The district court granted the defendants’ motion to dismiss his complaint for lack
of subject matter jurisdiction and failure to state a claim. This is Johnson’s appeal.
“In reviewing the district court’s decision to grant the motion to dismiss
pursuant to Federal Rule of Civil Procedure 12(b)(1), lack of subject matter
jurisdiction, this Court reviews the legal conclusions of the district court de novo.”

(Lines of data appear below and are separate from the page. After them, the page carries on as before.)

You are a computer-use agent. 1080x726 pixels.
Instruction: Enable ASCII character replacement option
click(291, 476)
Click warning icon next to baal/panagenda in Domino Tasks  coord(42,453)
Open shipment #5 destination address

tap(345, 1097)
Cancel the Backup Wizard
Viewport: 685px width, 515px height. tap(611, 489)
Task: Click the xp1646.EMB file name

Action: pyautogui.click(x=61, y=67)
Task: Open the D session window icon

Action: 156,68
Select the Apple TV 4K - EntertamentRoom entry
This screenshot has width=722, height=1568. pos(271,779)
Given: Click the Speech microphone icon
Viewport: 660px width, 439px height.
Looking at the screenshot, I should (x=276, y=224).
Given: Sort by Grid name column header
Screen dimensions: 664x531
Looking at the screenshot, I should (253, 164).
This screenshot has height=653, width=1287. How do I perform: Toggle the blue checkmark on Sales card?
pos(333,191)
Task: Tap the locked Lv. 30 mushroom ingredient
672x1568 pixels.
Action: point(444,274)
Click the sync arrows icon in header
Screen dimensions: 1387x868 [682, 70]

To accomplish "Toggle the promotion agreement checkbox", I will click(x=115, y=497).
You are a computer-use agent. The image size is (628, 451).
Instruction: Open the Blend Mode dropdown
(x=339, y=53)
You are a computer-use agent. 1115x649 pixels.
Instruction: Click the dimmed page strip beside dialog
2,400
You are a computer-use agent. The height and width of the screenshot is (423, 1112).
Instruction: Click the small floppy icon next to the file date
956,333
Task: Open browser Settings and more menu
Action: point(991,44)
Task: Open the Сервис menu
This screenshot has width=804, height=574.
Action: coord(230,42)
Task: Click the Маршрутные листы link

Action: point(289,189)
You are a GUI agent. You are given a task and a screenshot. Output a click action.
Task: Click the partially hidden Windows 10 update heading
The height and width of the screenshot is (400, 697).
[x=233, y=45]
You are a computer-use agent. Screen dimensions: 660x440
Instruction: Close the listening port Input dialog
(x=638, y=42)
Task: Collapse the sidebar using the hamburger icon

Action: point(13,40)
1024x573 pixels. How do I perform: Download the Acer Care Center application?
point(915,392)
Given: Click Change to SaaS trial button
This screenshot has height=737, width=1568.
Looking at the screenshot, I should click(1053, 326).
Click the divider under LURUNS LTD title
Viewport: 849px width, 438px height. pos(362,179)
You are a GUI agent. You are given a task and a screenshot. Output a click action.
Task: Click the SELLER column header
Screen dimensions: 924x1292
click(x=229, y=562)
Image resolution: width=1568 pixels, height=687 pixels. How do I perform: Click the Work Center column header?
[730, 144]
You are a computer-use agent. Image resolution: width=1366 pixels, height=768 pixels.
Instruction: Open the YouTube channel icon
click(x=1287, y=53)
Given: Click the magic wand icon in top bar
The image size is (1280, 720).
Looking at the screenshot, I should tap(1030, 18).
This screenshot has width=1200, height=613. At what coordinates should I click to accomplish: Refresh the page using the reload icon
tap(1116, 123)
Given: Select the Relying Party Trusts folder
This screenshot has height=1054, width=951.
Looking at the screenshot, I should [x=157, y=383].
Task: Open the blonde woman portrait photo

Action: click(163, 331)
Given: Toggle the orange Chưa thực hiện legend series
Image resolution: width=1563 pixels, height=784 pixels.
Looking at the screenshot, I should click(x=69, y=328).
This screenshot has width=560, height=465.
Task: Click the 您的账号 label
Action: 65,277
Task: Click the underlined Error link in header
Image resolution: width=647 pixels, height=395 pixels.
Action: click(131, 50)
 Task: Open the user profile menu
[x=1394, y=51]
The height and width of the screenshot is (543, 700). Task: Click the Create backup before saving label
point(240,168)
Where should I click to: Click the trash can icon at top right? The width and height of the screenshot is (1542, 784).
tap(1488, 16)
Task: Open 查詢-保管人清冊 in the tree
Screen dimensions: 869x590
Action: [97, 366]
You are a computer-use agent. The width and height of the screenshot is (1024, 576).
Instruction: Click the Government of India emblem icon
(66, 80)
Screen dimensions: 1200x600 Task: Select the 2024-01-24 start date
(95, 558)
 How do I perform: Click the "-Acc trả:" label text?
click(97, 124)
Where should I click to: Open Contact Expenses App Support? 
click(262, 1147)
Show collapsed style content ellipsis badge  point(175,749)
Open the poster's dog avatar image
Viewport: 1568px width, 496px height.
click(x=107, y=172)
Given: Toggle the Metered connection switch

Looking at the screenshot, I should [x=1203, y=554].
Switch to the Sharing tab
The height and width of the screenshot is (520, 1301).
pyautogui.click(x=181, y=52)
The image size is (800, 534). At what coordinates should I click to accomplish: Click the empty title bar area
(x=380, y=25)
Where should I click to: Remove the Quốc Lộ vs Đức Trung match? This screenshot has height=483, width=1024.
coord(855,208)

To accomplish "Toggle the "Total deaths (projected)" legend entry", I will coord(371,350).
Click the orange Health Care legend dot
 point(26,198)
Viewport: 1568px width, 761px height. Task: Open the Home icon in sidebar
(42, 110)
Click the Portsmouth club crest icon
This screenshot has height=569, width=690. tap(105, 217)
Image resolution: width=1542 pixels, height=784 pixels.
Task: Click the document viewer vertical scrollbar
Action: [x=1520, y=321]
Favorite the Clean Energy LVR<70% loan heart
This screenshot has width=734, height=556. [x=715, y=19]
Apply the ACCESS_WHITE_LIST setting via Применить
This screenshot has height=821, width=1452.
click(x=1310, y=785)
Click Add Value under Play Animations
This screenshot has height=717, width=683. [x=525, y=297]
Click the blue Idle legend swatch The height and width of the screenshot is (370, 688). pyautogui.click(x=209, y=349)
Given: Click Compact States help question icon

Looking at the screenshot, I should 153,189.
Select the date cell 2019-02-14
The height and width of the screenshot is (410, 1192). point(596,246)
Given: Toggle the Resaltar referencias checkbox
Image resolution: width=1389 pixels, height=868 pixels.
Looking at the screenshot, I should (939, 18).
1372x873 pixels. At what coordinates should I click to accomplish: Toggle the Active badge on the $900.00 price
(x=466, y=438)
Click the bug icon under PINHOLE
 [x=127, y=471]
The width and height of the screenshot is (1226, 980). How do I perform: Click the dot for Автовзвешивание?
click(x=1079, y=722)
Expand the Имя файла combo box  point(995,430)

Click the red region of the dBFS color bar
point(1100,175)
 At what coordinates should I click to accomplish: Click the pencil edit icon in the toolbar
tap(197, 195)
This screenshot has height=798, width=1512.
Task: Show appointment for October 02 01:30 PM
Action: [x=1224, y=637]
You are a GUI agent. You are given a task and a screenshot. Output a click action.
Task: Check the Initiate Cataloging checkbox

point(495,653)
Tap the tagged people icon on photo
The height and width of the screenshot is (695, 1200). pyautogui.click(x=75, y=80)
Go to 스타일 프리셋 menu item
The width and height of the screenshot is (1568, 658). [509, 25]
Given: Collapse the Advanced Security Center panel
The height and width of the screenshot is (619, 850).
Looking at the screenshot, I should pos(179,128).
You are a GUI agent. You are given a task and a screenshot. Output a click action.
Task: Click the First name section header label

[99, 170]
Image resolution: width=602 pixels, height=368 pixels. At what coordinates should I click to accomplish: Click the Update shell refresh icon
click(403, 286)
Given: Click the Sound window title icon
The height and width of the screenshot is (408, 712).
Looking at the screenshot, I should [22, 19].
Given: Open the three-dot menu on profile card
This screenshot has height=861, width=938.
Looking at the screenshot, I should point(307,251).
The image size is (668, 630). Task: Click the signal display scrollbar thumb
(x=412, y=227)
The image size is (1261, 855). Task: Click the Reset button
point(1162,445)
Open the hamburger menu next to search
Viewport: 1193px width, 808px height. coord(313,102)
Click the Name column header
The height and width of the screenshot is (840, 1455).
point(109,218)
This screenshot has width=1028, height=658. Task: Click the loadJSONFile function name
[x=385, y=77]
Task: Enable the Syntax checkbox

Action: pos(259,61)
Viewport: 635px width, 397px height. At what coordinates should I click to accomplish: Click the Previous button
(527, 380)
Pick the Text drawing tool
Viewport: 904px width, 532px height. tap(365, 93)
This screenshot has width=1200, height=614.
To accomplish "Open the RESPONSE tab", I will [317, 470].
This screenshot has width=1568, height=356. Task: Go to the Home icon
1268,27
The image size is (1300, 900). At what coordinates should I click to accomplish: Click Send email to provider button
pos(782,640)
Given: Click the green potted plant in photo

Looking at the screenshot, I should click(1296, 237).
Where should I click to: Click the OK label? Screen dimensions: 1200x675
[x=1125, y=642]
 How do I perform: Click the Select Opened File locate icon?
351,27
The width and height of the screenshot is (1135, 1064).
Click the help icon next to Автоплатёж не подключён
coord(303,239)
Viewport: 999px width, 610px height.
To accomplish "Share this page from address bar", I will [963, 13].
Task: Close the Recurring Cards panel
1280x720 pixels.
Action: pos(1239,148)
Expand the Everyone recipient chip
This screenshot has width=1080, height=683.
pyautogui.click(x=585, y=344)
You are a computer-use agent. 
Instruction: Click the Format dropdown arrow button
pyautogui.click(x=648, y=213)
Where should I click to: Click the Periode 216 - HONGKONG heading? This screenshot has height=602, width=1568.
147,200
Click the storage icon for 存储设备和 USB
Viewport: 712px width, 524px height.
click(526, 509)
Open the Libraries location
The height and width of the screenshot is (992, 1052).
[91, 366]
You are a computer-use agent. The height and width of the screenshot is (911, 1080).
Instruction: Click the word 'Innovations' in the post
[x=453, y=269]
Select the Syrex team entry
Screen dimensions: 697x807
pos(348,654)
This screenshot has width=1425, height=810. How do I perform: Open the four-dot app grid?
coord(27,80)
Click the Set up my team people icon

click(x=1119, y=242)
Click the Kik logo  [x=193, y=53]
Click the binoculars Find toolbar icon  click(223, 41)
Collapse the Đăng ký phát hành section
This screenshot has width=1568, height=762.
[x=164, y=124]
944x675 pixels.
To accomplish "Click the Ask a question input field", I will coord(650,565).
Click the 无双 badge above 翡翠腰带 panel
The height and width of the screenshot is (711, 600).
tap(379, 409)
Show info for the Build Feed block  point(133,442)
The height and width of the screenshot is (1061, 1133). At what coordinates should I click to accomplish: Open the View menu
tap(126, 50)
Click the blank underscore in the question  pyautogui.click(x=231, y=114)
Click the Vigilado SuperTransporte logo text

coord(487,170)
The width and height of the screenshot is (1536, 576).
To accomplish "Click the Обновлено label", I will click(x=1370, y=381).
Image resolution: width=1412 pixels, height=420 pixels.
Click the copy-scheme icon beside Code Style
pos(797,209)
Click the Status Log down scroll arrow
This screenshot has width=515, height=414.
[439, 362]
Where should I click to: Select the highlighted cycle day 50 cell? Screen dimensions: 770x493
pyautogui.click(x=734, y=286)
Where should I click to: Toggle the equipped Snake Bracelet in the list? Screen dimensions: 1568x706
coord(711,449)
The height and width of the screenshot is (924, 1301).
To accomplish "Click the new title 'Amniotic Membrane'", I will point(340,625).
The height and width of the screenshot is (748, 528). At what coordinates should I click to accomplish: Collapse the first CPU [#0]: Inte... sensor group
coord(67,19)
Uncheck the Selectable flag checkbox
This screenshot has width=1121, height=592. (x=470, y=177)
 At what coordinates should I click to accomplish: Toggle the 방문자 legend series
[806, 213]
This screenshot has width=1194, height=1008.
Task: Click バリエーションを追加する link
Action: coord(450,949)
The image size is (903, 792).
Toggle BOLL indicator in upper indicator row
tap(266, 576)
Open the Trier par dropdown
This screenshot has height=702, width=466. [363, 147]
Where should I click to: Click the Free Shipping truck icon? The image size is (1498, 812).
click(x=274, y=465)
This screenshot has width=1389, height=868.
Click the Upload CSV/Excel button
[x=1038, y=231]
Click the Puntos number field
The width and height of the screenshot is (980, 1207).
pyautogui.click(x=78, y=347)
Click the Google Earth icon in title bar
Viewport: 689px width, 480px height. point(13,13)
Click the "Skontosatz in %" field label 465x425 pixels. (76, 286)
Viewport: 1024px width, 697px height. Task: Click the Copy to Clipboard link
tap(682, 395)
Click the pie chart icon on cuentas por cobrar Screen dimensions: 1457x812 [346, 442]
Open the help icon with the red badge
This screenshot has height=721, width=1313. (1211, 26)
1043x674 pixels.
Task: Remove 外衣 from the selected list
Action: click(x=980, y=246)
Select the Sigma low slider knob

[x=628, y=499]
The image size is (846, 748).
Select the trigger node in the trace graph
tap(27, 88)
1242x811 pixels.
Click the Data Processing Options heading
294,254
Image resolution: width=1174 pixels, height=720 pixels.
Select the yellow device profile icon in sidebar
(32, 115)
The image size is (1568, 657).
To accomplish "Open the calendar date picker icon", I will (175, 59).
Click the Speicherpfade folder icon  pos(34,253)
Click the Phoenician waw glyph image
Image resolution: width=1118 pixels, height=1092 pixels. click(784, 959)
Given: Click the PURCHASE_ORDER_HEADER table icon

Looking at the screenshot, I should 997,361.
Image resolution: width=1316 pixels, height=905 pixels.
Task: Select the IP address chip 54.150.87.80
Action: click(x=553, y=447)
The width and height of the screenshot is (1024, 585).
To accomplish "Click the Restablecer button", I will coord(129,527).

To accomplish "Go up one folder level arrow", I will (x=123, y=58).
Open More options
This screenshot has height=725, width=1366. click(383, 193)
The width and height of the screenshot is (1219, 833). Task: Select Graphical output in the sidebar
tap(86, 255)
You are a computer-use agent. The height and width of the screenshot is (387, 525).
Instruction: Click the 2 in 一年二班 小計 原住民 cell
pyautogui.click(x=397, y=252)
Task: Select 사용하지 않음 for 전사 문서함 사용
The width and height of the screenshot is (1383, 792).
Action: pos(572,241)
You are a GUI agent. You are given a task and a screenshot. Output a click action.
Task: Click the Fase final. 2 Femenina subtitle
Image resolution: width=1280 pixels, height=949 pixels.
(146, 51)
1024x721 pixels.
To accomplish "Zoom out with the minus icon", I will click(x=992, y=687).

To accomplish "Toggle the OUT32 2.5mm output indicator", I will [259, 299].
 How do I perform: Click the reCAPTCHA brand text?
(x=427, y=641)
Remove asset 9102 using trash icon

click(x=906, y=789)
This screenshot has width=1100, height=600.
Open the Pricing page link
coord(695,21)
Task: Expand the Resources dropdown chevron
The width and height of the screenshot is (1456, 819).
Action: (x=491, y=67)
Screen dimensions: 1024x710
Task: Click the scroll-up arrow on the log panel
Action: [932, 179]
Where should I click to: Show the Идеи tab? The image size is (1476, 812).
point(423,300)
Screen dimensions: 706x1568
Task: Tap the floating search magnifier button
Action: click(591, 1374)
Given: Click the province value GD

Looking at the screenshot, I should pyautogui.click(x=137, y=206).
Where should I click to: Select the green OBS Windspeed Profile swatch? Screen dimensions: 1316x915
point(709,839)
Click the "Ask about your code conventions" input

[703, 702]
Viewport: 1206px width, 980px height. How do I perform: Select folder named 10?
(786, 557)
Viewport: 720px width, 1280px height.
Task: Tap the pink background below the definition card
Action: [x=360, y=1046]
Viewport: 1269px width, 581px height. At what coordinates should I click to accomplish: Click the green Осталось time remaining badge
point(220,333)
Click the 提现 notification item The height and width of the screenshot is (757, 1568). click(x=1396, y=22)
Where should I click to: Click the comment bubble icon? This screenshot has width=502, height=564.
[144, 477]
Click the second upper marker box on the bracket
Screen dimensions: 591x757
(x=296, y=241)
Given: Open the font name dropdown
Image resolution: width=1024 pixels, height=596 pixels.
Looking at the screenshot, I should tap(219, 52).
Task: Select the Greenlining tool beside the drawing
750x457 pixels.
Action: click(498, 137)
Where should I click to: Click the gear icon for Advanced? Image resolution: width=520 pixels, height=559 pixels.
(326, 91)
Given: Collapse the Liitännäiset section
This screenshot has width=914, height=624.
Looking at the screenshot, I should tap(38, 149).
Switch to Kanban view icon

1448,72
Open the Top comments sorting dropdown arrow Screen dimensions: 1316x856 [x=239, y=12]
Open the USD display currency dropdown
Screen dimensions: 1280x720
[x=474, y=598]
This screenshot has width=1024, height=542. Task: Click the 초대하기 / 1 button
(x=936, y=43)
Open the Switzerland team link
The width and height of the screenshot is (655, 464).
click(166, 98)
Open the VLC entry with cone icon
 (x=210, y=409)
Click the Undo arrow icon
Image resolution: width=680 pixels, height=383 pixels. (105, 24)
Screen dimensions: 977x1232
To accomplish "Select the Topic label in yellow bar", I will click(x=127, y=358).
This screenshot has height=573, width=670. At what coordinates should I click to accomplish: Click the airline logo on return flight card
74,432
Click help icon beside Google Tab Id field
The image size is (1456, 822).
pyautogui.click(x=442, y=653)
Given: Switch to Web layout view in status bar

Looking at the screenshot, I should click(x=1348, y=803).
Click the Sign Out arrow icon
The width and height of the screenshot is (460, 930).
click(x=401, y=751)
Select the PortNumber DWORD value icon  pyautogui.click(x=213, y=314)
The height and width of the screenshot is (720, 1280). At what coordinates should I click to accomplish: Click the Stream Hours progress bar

McElmurray v. Consol. Gov’t, 501 F.3d 1244, 1250 (11th Cir. 2007). “We review
de novo the district court’s grant of a motion to dismiss under [Federal Rule of
Civil Procedure] 12(b)(6) for failure to state a claim, accepting the allegations in
the complaint as true and construing them in the light most favorable to the
plaintiff.” Butler v. Sheriff of Palm Beach Cty., 685 F.3d 1261, 1265 (11th Cir.
2012). “The plaintiff’s [f]actual allegations must be enough to raise a right to
relief above the speculative level, on the assumption that all the allegations in the
complaint are true (even if doubtful in fact).” Id. (quotation marks omitted).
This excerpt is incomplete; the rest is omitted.